The evening went Very wrong and many poor choice words were exchanged. I won't paint myself as perfect but I did get pushed by his cruel words and childish name calling. 

I DO NOT GET IT!! SERIOUSLY!! 
What the heck is wrong with people?? 
I mean HE CHEATED ON ME MORE THEN ONCE!!! And He can not seem to take accountability for this! He wants to blame someone so he decides to blame me! NO WAY! 

This is so painful for me. I don't know what to do except continue with filing divorce papers on Monday! I suppose I was praying for a miracle to overcome my husband and then he would see just how wrong he has been handling this whole thing. My eyes are so puffy from crying all evening. I don't hate too often, however, I do hate this.

Thank you for listening and THANK YOU for your ongoing support!


----------



## Catherine602 (Oct 14, 2010)

I just found your other thread and posted there. I am sorry this is happening.

Sometimes it helps to know what you are dealing with. He may have a personality disorder. As such his behavior is due to his pathology not you. It is good to sort that out. 

Being involved with a person with a PD is confusing. They charm you to get you hooked and then they start acting crazy. 

The normal person thinks that the behavior change had something to do with them. They work hard to get back the nice charming person back. 

Problem is the nice person is not real. The real him is the unsympathetic, deceptive, manipulative, self-centered man that comes out when you don't follow his script. What are the chances he will be the nice charmer full time? 

Probably slim to none. You can't influence that. Or you can by letting him do what ever he wants. You would have to be available whenever he wants and be happy with whatever he gives you. 

Is he nice when he wants something and dismissive when he gets what he wants? Does he lie about many aspects of his life? How does he treat people who can't do anything for him? 

What is his history? Was he abused? Does he go after underaged hookers? Does he engage in any illegal activities that you know of. 

He sounds incapable of being honesty, compassion and empathy unless he stands to get something out of it. He won't do it for long.

The more you understand what he is the better off you will be. You'll know it is not you and you cannot do anything that will change the course of his sorry life. 

See if you recognize him here.

How to Spot a Narcissist | World of Psychology


----------



## Anaphylactic (Feb 19, 2012)

Catherine602 said:


> I just found your other thread and posted there. I am sorry this is happening.
> 
> Sometimes it helps to know what you are dealing with. He may have a personality disorder. As such his behavior is due to his pathology not you.
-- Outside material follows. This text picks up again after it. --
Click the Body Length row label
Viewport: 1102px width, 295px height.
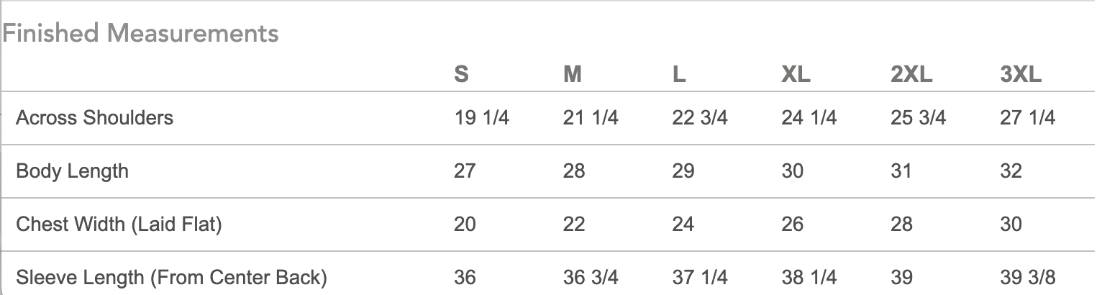(x=73, y=171)
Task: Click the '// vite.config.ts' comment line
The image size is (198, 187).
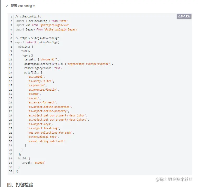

It is good to sort that out.
> 
> ...




YOU NAILED IT! He is all that except the underage girls. 
So if its a PD if he takes medication will he change? I want SO BAD for him to be that person I fell in love with! How can that man not exist within him at all?​And for TWO months this past, he was so sweet the entire time! 
I am NEVER RIGHT
He is so kind when he wants something. But he says I am like that. No mater what I say to him he without doubt finds something in my words to say "YOUR LIKE THAT TOO" its like he does not hear what I say. Like he ignores me completely because he's thinking of a quick reply!!! I swear I feel crazy here.
And the messed up thing is I am taking an antidepressant and anti anxiety medication so he calls me the crazy one. I hate that too. 
He does lie a lot though he will tell you he does not. If someone isn't making him money he has no use for them. I will go visit your link asap to read that personality style. 
I suppose any hope I have still is going away. I can't allow myself to be treated like that even if it is a PD. His father beat him and then left him and his mom. No sexual abuse though. What do you mean what is his history?


----------



## Anaphylactic (Feb 19, 2012)

ok read a bit of that link and I remember our therapist saying he fights like a child. He reverts back to how he would fight as a kid when in adult disputes. One day we were in therapy and he said to our therapist.... "my wife did "this" and she said "that". Like he was telling on me

When I am feeling hurt he says things like.... I knew you'd never get over it. You were just using me for my money. And he's so worried about the monetary things instead of repairing the damage he's caused emotionally.
Then when he thinks I am "really leaving" he gets prepared by canceling my credit card and cutting me off so to speak. He knows I have nothing and No family either. IT HURTS SO BAD because I do not care about the financial crap. I want my husband back but realize I won't get that.


----------



## Catherine602 (Oct 14, 2010)

Anaphylactic said:


> ok read a bit of that link and I remember our therapist saying he fights like a child. He reverts back to how he would fight as a kid when in adult disputes. One day we were in therapy and he said to our therapist.... "my wife did "this" and she said "that". Like he was telling on me
> 
> When I am feeling hurt he says things like.... I knew you'd never get over it. You were just using me for my money. And he's so worried about the monetary things instead of repairing the damage he's caused emotionally.
> Then when he thinks I am "really leaving" he gets prepared by canceling my credit card and cutting me off so to speak. He knows I have nothing and No family either. IT HURTS SO BAD because I do not care about the financial crap. I want my husband back but realize I won't get that.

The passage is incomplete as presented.